種の個性は地域の宝だ!チュウガタスジシマドジョウ編
チュウガタスジシマドジョウは全長6~9㎝。本州・四国の瀬戸内海側周辺の河川中・下流域に生息しています。香川県では、オオシマドジョウよりも水の流れが緩やかで、細かい砂の中に生息している傾向があります。
チュウガタスジシマドジョウは分類の研究のなかで香川県高松市産の標本が関係しており、香川に縁がある魚として愛着があります。スジシマドジョウ属はシマドジョウ属以上に混沌としており、分類が非常に難しい淡水魚の1つです。なかには、十分な研究を行う前に数を減らしてしまった種も多くいます。

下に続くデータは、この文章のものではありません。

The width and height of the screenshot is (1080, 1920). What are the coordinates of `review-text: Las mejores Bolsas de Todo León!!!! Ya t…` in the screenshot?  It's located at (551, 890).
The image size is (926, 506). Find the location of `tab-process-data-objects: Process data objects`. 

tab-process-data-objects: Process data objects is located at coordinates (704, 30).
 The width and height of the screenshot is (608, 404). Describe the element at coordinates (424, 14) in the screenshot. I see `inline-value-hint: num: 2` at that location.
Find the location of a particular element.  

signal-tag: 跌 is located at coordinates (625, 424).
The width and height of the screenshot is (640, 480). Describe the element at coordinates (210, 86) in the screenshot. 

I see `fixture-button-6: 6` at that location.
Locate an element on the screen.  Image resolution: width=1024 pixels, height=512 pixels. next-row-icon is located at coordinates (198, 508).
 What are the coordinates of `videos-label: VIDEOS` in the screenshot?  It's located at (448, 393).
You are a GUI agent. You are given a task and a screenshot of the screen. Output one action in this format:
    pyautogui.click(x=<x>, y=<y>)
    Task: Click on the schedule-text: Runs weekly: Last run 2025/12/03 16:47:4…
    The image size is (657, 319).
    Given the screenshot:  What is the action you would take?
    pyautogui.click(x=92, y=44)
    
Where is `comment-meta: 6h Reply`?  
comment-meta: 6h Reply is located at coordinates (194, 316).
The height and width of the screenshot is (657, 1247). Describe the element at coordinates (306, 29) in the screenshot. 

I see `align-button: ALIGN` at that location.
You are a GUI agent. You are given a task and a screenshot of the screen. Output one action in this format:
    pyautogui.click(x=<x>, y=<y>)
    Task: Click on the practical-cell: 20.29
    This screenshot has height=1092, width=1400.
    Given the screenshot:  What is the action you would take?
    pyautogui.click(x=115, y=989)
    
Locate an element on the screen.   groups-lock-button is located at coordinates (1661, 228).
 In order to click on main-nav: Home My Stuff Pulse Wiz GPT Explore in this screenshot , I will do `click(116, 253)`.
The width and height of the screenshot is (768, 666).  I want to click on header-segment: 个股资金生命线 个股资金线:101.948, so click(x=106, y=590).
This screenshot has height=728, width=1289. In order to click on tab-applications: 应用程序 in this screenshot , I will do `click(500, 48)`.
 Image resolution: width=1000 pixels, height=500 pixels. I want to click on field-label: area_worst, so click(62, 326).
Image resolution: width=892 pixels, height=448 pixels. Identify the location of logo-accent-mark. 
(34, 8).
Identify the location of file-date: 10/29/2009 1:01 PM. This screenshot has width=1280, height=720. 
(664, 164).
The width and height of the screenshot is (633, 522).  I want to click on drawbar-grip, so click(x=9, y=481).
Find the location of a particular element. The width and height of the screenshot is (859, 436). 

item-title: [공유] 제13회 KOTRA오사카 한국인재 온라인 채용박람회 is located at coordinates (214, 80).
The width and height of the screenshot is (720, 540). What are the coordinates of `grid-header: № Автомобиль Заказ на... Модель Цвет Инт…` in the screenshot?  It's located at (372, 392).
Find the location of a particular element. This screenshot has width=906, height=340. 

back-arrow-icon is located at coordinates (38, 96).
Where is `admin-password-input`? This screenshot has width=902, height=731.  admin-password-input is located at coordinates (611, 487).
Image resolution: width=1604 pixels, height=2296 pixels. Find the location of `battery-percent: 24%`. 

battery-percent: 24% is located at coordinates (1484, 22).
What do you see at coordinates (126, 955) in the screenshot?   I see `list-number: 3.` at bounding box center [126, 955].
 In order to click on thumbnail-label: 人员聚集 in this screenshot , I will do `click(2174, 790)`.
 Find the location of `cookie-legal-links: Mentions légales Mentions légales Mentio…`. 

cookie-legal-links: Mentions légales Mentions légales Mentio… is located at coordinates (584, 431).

遺伝子の研究が進むにつれて、人の目にはわかりにくい種の違いも分かるようになってきました。「気のせいかもしれないけど〇〇の魚はなんか違う」という微妙な違和感がはっきりと違いとして分かるようになってきたのです。特にハゼのなかまやドジョウのなかまのように泳ぎが得意ではない魚は、他の種よりも地域の差がはっきりとしています。そのため、ひょっとするとある地域に生息していたドジョウが実は世界中でそこにしか生息していなかった新種だったということもあり得るのです。
ドジョウのなかまは人間の近くで生活をしている種が多く、環境の変化の影響を受けやすい種です。そのため、ドジョウのなかまの保全は農家の方や、その地域で生活をする人の理解と協力が必要不可欠です。保全をすすめるために、地域に生息する生き物とその置かれている現状を知ってもらうことが大切だと考えています。地域にすむ生き物を地域で守っていくあたたかい雰囲気が社会全体で出てきてくれると人も生き物も安心して暮らせる環境になると思います。